STATED EXERCISE » Convert the lines below into a Markdown table with two columns, Row and Line, numbering each line in order and omitting the blank ones.

SUPPLIED MATERIAL »
........
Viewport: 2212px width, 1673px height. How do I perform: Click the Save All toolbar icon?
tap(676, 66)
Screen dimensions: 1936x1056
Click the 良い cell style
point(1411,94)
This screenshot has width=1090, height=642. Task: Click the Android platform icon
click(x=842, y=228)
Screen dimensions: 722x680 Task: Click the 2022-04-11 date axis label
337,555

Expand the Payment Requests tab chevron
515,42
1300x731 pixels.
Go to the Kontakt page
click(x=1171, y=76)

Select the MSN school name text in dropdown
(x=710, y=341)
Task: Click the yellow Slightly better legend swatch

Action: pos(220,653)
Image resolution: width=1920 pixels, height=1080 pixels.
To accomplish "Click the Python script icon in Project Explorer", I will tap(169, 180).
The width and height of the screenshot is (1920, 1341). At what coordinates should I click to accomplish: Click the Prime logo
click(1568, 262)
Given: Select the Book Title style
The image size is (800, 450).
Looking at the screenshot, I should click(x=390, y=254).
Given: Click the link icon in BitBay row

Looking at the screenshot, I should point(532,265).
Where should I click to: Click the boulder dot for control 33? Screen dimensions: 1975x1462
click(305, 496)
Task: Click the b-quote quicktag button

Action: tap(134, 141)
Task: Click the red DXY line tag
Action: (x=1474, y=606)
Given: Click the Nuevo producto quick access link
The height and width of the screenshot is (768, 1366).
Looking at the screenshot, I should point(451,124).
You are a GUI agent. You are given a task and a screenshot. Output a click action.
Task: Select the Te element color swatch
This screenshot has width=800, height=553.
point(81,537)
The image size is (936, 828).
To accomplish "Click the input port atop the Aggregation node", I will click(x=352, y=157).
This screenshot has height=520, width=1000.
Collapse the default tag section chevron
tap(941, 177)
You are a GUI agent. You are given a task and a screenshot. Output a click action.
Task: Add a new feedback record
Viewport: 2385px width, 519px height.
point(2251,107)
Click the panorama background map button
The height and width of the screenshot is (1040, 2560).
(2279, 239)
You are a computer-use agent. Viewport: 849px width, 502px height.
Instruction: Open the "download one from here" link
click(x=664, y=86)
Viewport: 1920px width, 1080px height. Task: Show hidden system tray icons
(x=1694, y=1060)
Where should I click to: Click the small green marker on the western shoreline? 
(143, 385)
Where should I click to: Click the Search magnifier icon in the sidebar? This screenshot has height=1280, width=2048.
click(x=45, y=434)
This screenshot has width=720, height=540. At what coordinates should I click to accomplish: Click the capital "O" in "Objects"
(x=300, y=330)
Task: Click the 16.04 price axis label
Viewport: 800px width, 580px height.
........
RESPONSE FOR THIS EXERCISE »
| Row | Line |
|---|---|
| 1 | Viewport: 2212px width, 1673px height. How do I perform: Click the Save All toolbar icon? |
| 2 | tap(676, 66) |
| 3 | Screen dimensions: 1936x1056 |
| 4 | Click the 良い cell style |
| 5 | point(1411,94) |
| 6 | This screenshot has width=1090, height=642. Task: Click the Android platform icon |
| 7 | click(x=842, y=228) |
| 8 | Screen dimensions: 722x680 Task: Click the 2022-04-11 date axis label |
| 9 | 337,555 |
| 10 | Expand the Payment Requests tab chevron |
| 11 | 515,42 |
| 12 | 1300x731 pixels. |
| 13 | Go to the Kontakt page |
| 14 | click(x=1171, y=76) |
| 15 | Select the MSN school name text in dropdown |
| 16 | (x=710, y=341) |
| 17 | Task: Click the yellow Slightly better legend swatch |
| 18 | Action: pos(220,653) |
| 19 | Image resolution: width=1920 pixels, height=1080 pixels. |
| 20 | To accomplish "Click the Python script icon in Project Explorer", I will tap(169, 180). |
| 21 | The width and height of the screenshot is (1920, 1341). At what coordinates should I click to accomplish: Click the Prime logo |
| 22 | click(1568, 262) |
| 23 | Given: Select the Book Title style |
| 24 | The image size is (800, 450). |
| 25 | Looking at the screenshot, I should click(x=390, y=254). |
| 26 | Given: Click the link icon in BitBay row |
| 27 | Looking at the screenshot, I should point(532,265). |
| 28 | Where should I click to: Click the boulder dot for control 33? Screen dimensions: 1975x1462 |
| 29 | click(305, 496) |
| 30 | Task: Click the b-quote quicktag button |
| 31 | Action: tap(134, 141) |
| 32 | Task: Click the red DXY line tag |
| 33 | Action: (x=1474, y=606) |
| 34 | Given: Click the Nuevo producto quick access link |
| 35 | The height and width of the screenshot is (768, 1366). |
| 36 | Looking at the screenshot, I should point(451,124). |
| 37 | You are a GUI agent. You are given a task and a screenshot. Output a click action. |
| 38 | Task: Select the Te element color swatch |
| 39 | This screenshot has width=800, height=553. |
| 40 | point(81,537) |
| 41 | The image size is (936, 828). |
| 42 | To accomplish "Click the input port atop the Aggregation node", I will click(x=352, y=157). |
| 43 | This screenshot has height=520, width=1000. |
| 44 | Collapse the default tag section chevron |
| 45 | tap(941, 177) |
| 46 | You are a GUI agent. You are given a task and a screenshot. Output a click action. |
| 47 | Task: Add a new feedback record |
| 48 | Viewport: 2385px width, 519px height. |
| 49 | point(2251,107) |
| 50 | Click the panorama background map button |
| 51 | The height and width of the screenshot is (1040, 2560). |
| 52 | (2279, 239) |
| 53 | You are a computer-use agent. Viewport: 849px width, 502px height. |
| 54 | Instruction: Open the "download one from here" link |
| 55 | click(x=664, y=86) |
| 56 | Viewport: 1920px width, 1080px height. Task: Show hidden system tray icons |
| 57 | (x=1694, y=1060) |
| 58 | Where should I click to: Click the small green marker on the western shoreline?  |
| 59 | (143, 385) |
| 60 | Where should I click to: Click the Search magnifier icon in the sidebar? This screenshot has height=1280, width=2048. |
| 61 | click(x=45, y=434) |
| 62 | This screenshot has width=720, height=540. At what coordinates should I click to accomplish: Click the capital "O" in "Objects" |
| 63 | (x=300, y=330) |
| 64 | Task: Click the 16.04 price axis label |
| 65 | Viewport: 800px width, 580px height. |